- Excerpt:
Coordinate Geometry: Practice Questions & Notes

Coordinate Geometry is a system where every point in the plane is described by an ordered pair (x, y). It allows us to analyze geometric shapes using algebra.

Think of it as placing geometry on graph paper, so that shapes and positions can be measured and calculated precisely.

The Coordinate Plane

The plane is divided into 4 quadrants by:

X-axis (horizontal): where $y = 0$
Y-axis (vertical): where $x = 0$

Quadrants:

Quadrant	Sign of (x, y)

- Problem A:
Repeat the rows starting at the line that contains "In order to click on app-logo: Anatomy" and ending at the line that contains "What do you see at coordinates (256, 761)", with both of those lines included.

- Given records:
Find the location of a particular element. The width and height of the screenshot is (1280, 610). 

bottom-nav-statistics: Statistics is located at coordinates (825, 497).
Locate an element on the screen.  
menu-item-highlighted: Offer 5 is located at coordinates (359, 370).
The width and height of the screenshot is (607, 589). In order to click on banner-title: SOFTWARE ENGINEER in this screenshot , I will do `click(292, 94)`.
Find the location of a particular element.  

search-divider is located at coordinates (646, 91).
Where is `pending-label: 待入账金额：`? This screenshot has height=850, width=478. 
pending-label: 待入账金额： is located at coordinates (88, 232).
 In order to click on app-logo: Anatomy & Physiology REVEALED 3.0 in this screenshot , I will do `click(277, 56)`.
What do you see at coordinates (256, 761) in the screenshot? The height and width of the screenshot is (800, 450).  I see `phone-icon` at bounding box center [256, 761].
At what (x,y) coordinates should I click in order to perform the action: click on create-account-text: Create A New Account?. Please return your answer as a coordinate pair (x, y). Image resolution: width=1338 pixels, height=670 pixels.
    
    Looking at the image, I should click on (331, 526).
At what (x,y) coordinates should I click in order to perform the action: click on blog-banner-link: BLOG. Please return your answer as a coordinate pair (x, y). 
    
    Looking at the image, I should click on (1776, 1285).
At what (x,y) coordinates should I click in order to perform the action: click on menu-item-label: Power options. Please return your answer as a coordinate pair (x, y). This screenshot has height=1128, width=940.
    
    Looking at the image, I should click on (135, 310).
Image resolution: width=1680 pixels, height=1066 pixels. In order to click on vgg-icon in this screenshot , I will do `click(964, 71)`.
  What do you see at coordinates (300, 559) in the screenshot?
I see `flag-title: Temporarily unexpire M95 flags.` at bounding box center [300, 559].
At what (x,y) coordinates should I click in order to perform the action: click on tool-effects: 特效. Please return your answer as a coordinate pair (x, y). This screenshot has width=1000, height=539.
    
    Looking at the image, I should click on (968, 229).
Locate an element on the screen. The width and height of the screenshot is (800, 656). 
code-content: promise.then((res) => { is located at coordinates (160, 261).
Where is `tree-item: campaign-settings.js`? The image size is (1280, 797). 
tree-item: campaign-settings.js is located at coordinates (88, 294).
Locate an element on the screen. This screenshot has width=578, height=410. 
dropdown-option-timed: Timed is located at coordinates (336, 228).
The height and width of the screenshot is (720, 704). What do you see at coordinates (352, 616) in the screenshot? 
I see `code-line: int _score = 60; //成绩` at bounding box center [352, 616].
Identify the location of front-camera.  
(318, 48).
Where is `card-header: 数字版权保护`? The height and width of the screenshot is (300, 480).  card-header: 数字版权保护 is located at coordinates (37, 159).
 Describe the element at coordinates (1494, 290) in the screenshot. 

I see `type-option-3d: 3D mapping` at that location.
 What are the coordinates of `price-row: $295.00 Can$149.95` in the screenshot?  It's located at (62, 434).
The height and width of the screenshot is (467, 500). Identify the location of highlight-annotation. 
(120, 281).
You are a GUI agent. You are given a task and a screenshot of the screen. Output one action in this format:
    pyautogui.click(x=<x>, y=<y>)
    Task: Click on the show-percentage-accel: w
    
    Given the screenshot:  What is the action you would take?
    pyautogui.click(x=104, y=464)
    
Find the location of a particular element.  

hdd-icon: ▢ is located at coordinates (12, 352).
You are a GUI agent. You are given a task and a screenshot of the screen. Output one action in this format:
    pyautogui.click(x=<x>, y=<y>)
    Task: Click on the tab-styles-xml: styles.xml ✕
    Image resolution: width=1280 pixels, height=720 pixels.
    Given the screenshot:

- Problem B:
According to the coordinate geometry notes, what is gained by thinking of coordinate geometry as placing geometry on graph paper? Answer in one to three sentences.

- Written response A:
 In order to click on app-logo: Anatomy & Physiology REVEALED 3.0 in this screenshot , I will do `click(277, 56)`.
What do you see at coordinates (256, 761) in the screenshot? The height and width of the screenshot is (800, 450).  I see `phone-icon` at bounding box center [256, 761].

- Written response B:
It allows shapes and positions to be measured and calculated precisely. Because every point in the plane is described by an ordered pair (x, y), geometric shapes can be analyzed using algebra.